Officier de police judiciaire au commissariat de Voiron, il était aussi propriétaire d’un pressing installé à deux pas de son lieu de travail. Un ami y travaillait sans être déclaré ni rémunéré officiellement. Condamné le 23 avril pour travail dissimulé, le fonctionnaire écope de six mois de prison avec sursis et de 5 000 euros d’amende.

Selon le communiqué du bureau du procureur de la République de Grenoble, ce fonctionnaire de police, officier de police judiciaire récemment affecté au commissariat de Voiron après avoir exercé à l’hôtel de police de Grenoble, détenait de façon majoritaire des parts d’une société exploitant un pressing situé à proximité de son lieu de travail. Depuis le début de l’année 2025, les investigations ont établi que l’établissement fonctionnait grâce au travail d’une de ses connaissances, employée sans déclaration ni rémunération officielle.
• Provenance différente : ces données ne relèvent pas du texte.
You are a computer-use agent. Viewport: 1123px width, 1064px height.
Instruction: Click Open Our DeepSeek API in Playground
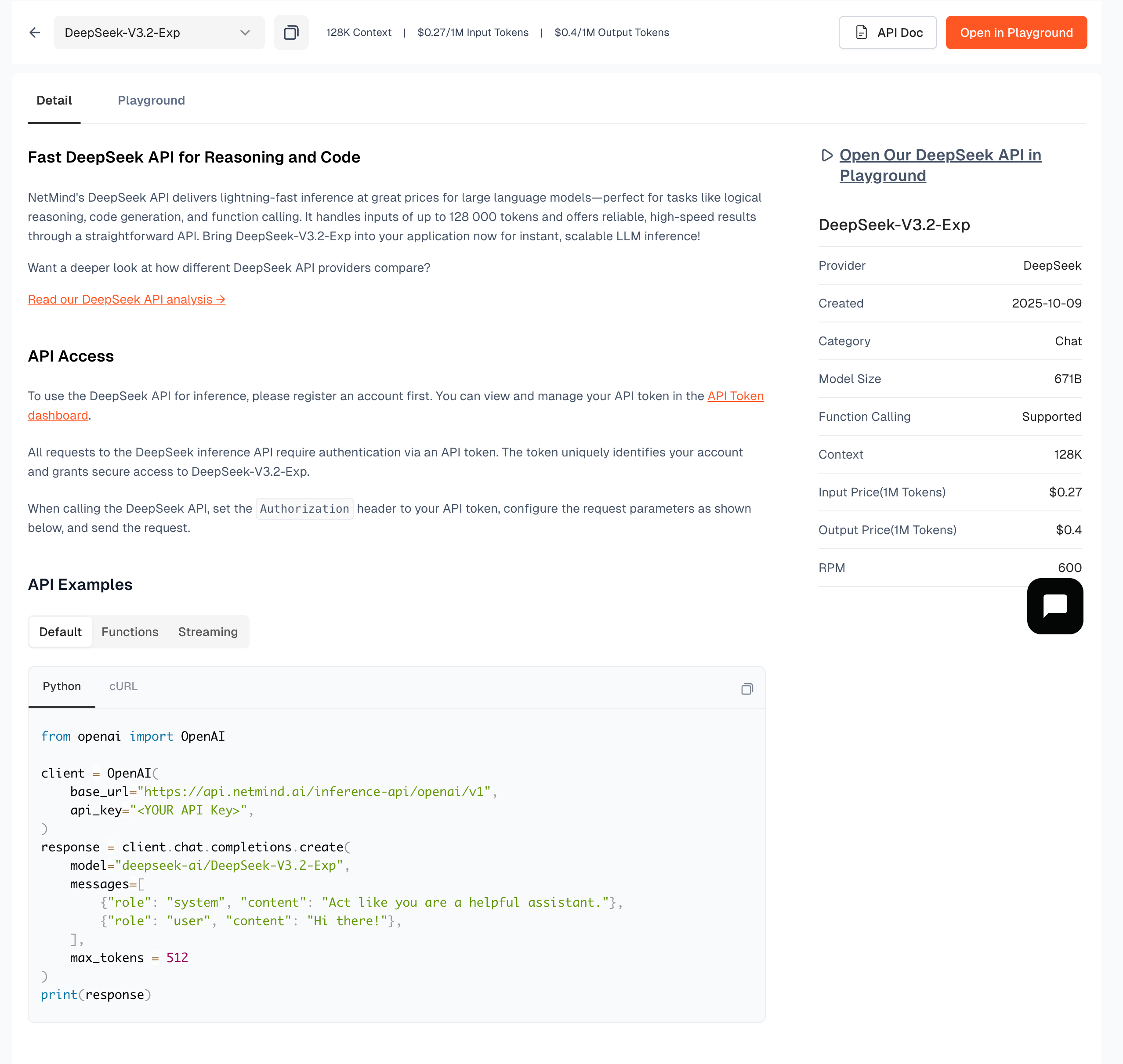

Garde à vue, aveux et plaider-coupable le même jour

Placé en garde à vue le 23 avril, le policier a reconnu les faits. Il a souhaité être jugé selon la procédure de comparution sur reconnaissance préalable de culpabilité (CRPC), plus connue sous le nom de plaider-coupable. Le parquet et son conseil s’étant accordés sur la peine, celle-ci a été homologuée par un juge le jour même : six mois d’emprisonnement avec sursis et 5 000 euros d’amende. La condamnation est désormais définitive.

Le policier est également suspendu en attendant l’issue de la procédure disciplinaire engagée au sein de la Direction interdépartementale de la police nationale.